Баскервильская мистерия | страница 80
Из сказанного следует, что оптимальным вариантом для героя детективного произведения было бы получение прямого свидетельства от жертвы — а мы уже говорили, что, за редким исключением, преступление, рассматриваемое в детективе, это убийство, следовательно, жертва, пострадавший — мертв… Сказка решает подобную проблему легко — вспомним многочисленные сюжеты о том, как на могиле злодейски умерщвленного царя-короля-брата и так далее вырастает дерево, а затем герой делает из ветки дудочку, и дудочка в кульминационный момент поет человеческим голосом, разоблачая преступника и раскрывая тайну давней смерти. Можно усмотреть в этой дудочке ту «ключевую улику», которая в классическом детективе вынуждает преступника признать свою вину. В сущности, здесь та же схема, что и в той легенде, с которой мы начали рассказ. Но история с пражским раввином неопровержима, в то время как голос дудочки (ключевая улика) поначалу опровергается убийцей («Срубить дерево!», «Сжечь дудочку!» и т. д.). Лишь под нажимом неуничтожаемых доказательств (уцелевшая щепочка вновь обличает убийцу, птица, попившая воды, в которой растворили пепел от сожженной дудочки, говорит человеческим голосом и т. д.) убийца поднимает руки и говорит: «Я убил…»
Разумеется, если бы сыщик классического детектива получил прямое свидетельство убитого, заставил бы говорить мертвое тело, такого свидетельства уже не опроверг бы ни преступник, ни его адвокат. Но законы жанра, маскирующегося под реальность, в отличие от ни под что не маскирующейся сказки, не позволяют авторам вводить в повествование потусторонние силы.
Хотя имитация оного влияния используется неоднократно. Вспомним, например, спиритический сеанс, который проводит Пуаро в романе «Загадка Эндхауза». Он вызывает призрак мнимоубиенной Ник Бакли, и тем самым разоблачает преступников… Правда, не главных, не убийц, а лишь парочку мошенников.
Имитация воскрешения убитого присутствует и в творчестве Эдгара По — в рассказе «Ты еси муж, сотворивый сие!», менее популярном, нежели истории о шевалье Дюпене, но тоже детективном, труп вдруг приподнимается и, указуя перстом на убийцу, произносит фразу, ставшую заголовком.

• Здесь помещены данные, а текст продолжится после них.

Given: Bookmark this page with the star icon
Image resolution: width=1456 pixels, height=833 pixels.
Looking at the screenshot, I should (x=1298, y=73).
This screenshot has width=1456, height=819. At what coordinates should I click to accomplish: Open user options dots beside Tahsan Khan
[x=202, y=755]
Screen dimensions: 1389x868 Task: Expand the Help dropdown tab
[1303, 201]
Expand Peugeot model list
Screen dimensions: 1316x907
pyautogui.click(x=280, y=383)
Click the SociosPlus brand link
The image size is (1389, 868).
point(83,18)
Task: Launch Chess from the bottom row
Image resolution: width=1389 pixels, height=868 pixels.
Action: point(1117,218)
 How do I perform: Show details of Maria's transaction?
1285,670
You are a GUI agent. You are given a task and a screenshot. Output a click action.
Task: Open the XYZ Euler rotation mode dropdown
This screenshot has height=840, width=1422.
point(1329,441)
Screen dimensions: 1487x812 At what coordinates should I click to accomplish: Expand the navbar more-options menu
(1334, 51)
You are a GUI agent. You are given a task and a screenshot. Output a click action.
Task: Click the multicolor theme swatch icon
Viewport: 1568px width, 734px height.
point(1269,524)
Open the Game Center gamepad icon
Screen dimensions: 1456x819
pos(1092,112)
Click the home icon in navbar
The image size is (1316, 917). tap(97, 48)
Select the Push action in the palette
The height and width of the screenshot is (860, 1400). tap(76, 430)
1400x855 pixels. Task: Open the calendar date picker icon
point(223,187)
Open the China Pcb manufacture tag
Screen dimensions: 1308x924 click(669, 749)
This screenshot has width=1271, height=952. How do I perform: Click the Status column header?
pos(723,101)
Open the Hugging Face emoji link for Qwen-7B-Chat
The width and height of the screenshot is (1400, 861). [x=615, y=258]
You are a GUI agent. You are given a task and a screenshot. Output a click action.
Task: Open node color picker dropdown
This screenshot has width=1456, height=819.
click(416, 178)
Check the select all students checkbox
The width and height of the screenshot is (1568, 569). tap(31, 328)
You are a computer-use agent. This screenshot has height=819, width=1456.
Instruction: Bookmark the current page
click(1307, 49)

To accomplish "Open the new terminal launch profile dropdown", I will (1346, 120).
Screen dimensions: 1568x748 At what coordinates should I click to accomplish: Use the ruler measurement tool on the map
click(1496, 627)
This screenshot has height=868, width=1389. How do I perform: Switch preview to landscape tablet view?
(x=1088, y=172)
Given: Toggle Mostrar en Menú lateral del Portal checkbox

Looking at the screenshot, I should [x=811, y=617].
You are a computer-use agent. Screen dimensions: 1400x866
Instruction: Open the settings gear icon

Кстати, этот рассказ имеет прямую параллель с выше изложенной еврейской сказкой. Во всяком случае, рационалистическое объяснение фокуса, использованного в рассказе По для изобличения убийцы, вполне приемлемо. Подробностей излагать не буду, желающие могут прочесть этот рассказ, он включен во все сборники американского романтика.